---------- Source records ----------

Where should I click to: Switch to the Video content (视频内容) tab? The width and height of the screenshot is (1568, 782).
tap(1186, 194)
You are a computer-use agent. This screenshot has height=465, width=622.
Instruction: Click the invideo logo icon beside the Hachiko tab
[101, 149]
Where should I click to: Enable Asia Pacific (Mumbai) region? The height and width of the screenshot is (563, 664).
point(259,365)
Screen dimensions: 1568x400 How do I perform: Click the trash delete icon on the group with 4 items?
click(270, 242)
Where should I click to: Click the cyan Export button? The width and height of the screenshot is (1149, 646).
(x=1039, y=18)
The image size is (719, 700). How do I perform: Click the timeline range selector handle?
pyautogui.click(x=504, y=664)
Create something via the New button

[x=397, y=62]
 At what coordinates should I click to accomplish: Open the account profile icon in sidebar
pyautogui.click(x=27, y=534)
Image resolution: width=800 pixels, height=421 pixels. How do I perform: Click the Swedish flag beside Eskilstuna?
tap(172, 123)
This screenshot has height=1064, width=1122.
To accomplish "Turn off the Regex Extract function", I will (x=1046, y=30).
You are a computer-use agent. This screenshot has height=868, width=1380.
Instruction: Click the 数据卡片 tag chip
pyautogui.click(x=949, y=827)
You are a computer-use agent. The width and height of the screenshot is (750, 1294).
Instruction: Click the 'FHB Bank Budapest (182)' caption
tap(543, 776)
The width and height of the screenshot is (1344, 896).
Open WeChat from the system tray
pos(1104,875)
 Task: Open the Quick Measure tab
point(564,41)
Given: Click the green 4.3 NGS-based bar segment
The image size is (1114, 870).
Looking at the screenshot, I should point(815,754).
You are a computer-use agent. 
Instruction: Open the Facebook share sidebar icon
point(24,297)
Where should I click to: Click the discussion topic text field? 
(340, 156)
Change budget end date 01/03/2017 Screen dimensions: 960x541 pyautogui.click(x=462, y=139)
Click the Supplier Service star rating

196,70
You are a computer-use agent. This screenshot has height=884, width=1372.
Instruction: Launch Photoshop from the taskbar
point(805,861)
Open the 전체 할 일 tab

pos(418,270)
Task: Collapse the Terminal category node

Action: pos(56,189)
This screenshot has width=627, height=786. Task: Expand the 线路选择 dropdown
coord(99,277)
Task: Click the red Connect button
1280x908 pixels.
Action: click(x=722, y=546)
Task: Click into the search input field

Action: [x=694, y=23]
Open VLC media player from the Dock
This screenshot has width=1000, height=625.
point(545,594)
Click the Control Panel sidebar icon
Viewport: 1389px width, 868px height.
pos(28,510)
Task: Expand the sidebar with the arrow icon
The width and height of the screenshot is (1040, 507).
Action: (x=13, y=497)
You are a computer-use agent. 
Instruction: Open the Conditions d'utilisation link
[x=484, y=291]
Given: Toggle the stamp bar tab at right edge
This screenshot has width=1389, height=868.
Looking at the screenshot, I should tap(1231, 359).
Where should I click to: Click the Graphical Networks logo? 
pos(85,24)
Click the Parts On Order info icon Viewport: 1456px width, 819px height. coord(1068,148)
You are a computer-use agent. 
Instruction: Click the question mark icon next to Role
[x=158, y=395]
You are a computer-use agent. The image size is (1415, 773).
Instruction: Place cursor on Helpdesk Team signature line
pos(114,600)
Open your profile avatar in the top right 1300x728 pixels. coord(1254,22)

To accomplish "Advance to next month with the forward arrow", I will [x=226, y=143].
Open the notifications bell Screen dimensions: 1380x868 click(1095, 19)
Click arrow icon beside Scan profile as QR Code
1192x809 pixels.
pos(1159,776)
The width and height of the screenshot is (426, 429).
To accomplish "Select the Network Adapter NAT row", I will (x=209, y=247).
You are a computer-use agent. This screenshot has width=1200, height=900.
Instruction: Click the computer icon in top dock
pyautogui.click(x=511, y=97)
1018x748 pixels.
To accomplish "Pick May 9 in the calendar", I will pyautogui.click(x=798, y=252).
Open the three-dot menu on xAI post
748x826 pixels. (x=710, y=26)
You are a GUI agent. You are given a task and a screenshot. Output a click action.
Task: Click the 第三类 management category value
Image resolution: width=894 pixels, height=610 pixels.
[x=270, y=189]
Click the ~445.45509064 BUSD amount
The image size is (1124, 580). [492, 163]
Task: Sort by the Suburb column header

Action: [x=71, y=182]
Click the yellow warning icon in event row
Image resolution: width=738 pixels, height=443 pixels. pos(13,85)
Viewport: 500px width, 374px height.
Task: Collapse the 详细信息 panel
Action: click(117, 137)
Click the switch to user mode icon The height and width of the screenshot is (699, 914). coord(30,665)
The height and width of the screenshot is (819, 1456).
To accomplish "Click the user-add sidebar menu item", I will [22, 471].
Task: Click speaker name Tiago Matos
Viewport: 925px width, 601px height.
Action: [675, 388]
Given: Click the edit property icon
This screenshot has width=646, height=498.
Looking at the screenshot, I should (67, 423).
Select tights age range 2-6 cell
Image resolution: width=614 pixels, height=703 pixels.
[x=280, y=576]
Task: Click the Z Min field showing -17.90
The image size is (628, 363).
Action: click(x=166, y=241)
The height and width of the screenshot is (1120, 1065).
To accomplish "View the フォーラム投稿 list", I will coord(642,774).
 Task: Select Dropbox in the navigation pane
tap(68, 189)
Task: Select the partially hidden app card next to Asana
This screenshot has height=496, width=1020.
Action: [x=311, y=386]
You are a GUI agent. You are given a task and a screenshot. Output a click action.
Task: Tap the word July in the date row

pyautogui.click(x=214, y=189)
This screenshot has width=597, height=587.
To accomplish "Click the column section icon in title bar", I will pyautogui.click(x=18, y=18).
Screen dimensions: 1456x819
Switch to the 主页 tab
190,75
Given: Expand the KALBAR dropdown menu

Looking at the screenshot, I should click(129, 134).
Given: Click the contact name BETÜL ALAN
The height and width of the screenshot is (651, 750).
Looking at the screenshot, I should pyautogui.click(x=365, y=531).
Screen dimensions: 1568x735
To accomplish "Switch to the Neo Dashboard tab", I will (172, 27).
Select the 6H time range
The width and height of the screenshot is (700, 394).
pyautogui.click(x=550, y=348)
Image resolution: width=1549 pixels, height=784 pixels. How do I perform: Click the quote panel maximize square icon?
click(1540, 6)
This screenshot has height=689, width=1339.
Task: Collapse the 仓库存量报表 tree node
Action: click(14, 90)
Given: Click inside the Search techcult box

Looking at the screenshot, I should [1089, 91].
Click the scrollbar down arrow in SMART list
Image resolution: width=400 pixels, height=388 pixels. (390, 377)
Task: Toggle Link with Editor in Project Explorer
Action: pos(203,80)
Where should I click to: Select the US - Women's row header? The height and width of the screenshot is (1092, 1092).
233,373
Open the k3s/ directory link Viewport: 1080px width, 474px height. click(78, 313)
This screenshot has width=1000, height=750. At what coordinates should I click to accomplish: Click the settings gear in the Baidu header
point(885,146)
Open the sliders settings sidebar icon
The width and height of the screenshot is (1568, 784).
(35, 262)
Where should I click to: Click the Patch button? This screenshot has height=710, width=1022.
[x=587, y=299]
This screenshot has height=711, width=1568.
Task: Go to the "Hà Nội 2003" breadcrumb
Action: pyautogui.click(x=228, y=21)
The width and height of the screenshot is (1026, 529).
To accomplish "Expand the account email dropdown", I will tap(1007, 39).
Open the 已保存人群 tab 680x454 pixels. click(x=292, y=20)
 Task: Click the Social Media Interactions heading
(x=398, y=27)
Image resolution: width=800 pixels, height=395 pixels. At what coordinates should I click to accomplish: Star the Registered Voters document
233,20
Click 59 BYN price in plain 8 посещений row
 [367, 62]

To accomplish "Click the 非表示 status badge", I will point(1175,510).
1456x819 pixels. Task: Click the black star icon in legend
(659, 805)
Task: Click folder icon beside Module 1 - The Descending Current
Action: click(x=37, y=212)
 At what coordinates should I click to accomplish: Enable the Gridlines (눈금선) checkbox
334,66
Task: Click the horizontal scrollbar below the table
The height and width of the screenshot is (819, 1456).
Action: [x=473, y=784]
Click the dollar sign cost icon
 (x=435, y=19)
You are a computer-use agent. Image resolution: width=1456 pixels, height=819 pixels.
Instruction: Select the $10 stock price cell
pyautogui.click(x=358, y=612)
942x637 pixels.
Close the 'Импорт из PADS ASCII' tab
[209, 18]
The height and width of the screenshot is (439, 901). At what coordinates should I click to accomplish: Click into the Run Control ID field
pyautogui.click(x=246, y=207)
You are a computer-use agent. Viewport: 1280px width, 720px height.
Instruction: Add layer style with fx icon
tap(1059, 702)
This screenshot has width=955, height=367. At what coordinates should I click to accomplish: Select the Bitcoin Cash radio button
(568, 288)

----------

Your instructions: Reproduce the lines that open with the one containing "Where should I click to: Click the Patch" and close with the one containing "Action: pyautogui.click(x=228, y=21)", changing "Patch" to "Merge" and keeping everything else the same.

Full output:
Where should I click to: Click the Merge button? This screenshot has height=710, width=1022.
[x=587, y=299]
This screenshot has height=711, width=1568.
Task: Go to the "Hà Nội 2003" breadcrumb
Action: pyautogui.click(x=228, y=21)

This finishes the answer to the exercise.